Girl
Scouts are in full force at the White House today, as President
Obama is welcoming young scientists and engineers from across the country to
showcase their inventions and discoveries at the 2015 White House Science Fair.
This
year, Girl Scouts are represented by “The Supergirls,” a team of six-year old Girl
Scout Daisies from Girl Scouts of Eastern Oklahoma who invented a battery-powered
page turner for people with arthritis, people who are paralyzed, or “people who
have no arms”; and Lauren Prox, a Girl Scout Gold Award recipient whose project
“Reaching New Altitudes” aims to reverse the small percentage of minorities and
females participating in the fields of aviation and STEM.
Hosted
by President Obama, the White House will be live streaming the Science Fair here at whitehouse.gov/science-fair, so make sure to tune in to see what incredible inventions some of America’s youngest scientists and engineers bring to the White House.
"America has a huge
opportunity for economic growth with girls' interest in science, technology,
engineering, and math," says Anna Maria Chávez,
CEO of Girl Scouts of the USA. "When girls succeed, so does society.
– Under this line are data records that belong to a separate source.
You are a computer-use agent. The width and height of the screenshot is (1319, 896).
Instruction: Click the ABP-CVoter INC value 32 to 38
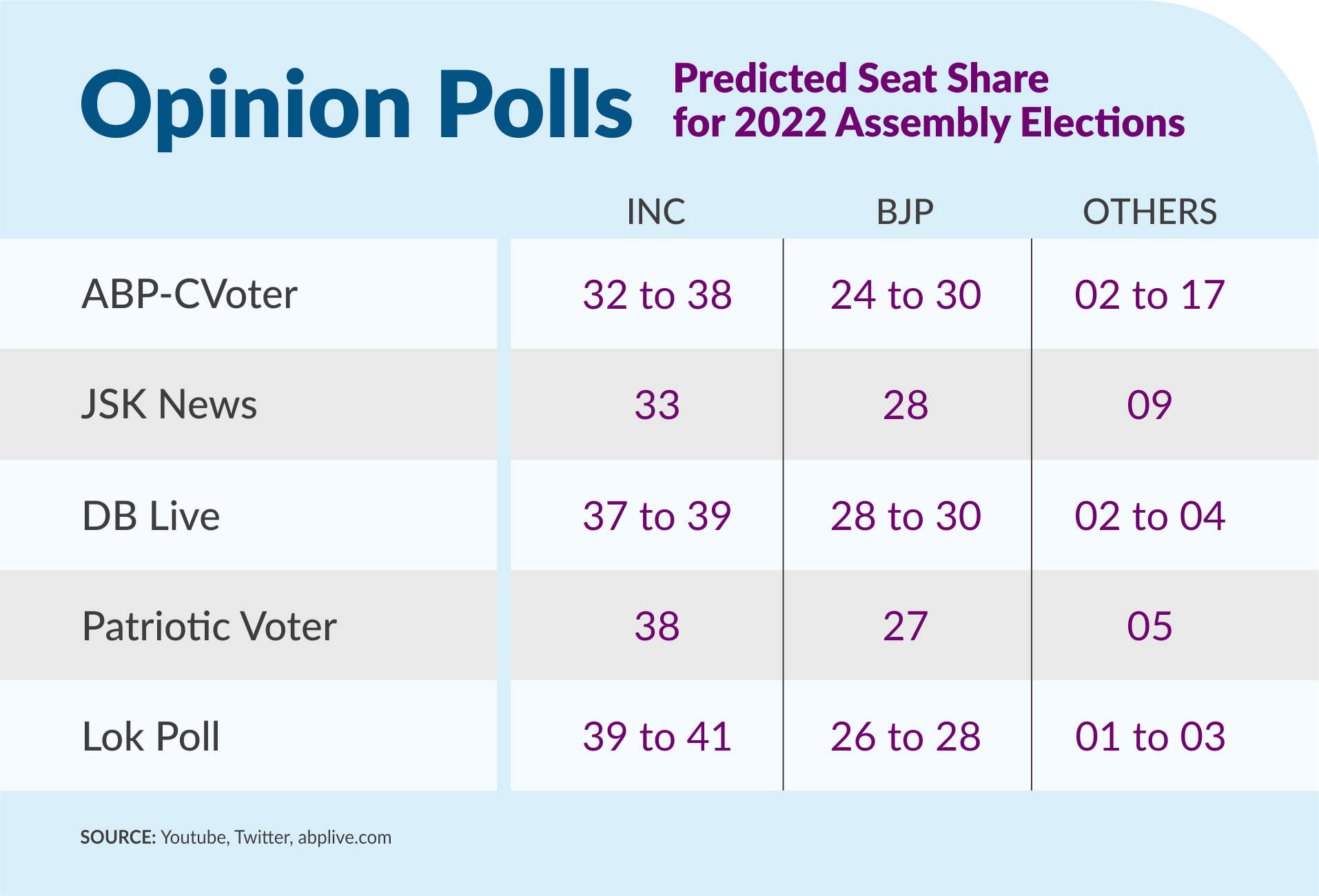(x=657, y=295)
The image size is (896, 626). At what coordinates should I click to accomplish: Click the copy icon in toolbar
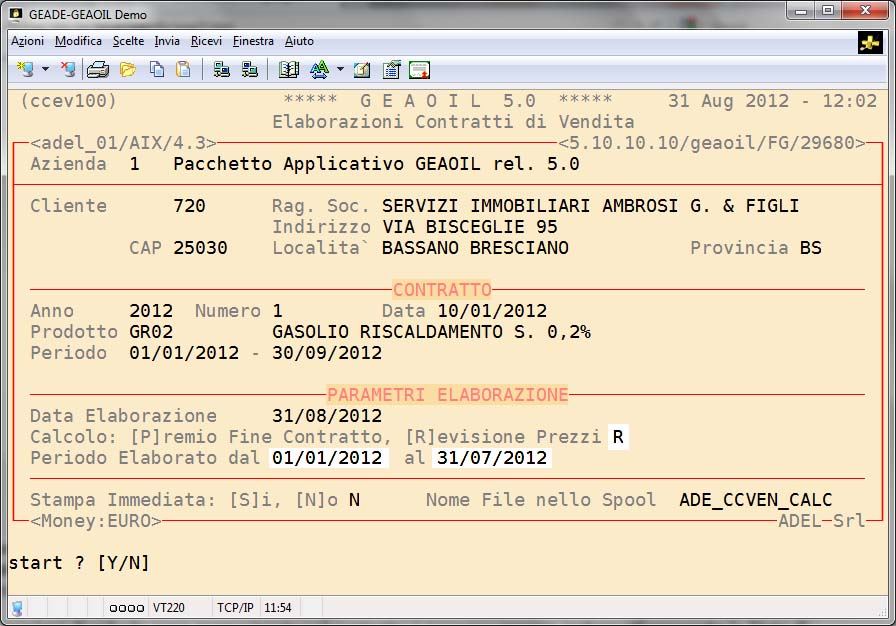(157, 69)
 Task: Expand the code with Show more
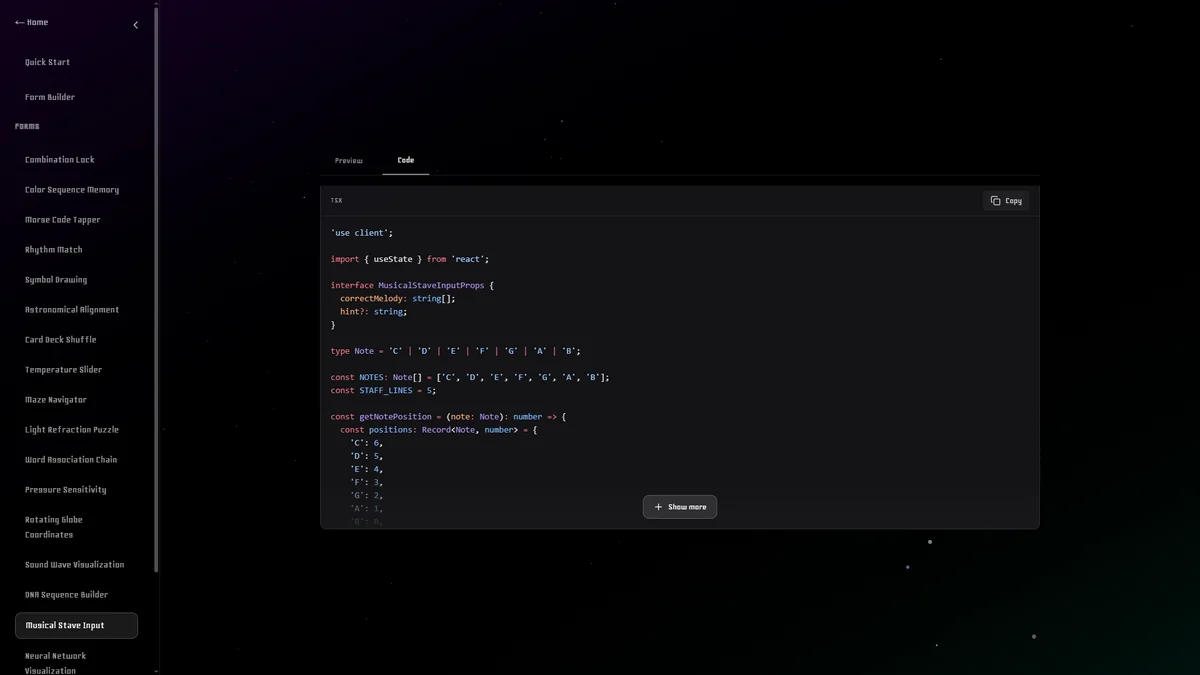pos(680,507)
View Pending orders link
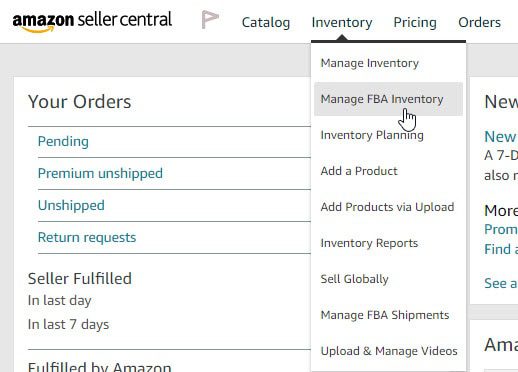The width and height of the screenshot is (518, 372). click(x=63, y=141)
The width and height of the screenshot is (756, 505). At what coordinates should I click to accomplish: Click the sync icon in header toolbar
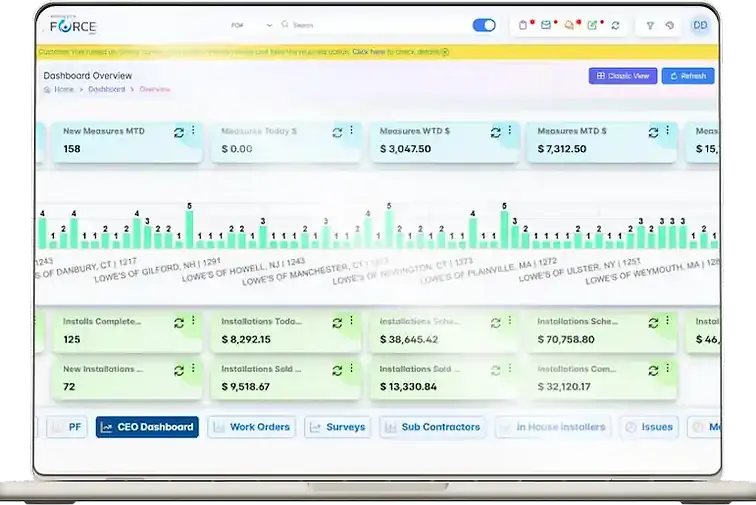(x=615, y=26)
We
all have a role to play in making girls feel supported and
capable when it comes to involvement in STEM fields—and anything else they set
their minds to and have traditionally been steered away from.”
According
to the Girl Scout Research Institute study Generation
STEM: What Girls Say About Science, Technology, Engineering, and Math, 82
percent of girls see themselves as “smart enough to have a career in STEM.” And
yet, few girls consider it their number-one career option: 81 percent of girls
interested in STEM are interested in pursuing STEM careers, but only 13 percent
say it’s their first choice. Additionally, girls are aware that gender barriers
persist in today’s society: 57 percent of those studied concur that if they
were to pursue a STEM career, they would “have to work harder than a man to be
taken seriously.”

Oklahoma’s
“Supergirls” participated in the 2014 “Think Tank” Challenge through Junior
FIRST Lego League, where they researched different tools used to help students
learn. They received an invitation to the state championship, and their
creation was selected by the statewide FIRST program director to be the only project exhibited at the “Kid IS
the Rocket Symposium,” an educational conference for librarians and educators
in the region.
The
other Girl Scout representative at the fair this year, Virginia’s Lauren Prox,
began her Girl Scout Gold Award project after discovering the small percentage
of minorities and females partaking in the fields of aviation and STEM. Prox worked
with local scouting troops and youth-serving organizations, developed
aviation-themed scavenger hunts that aligned with scouting requirements for
patches, and made aerospace-centered lesson plans for scouting leaders to use
in the future. For older audiences, she gave presentations regarding her STEM
experiences, from flying a plane to interning at NASA.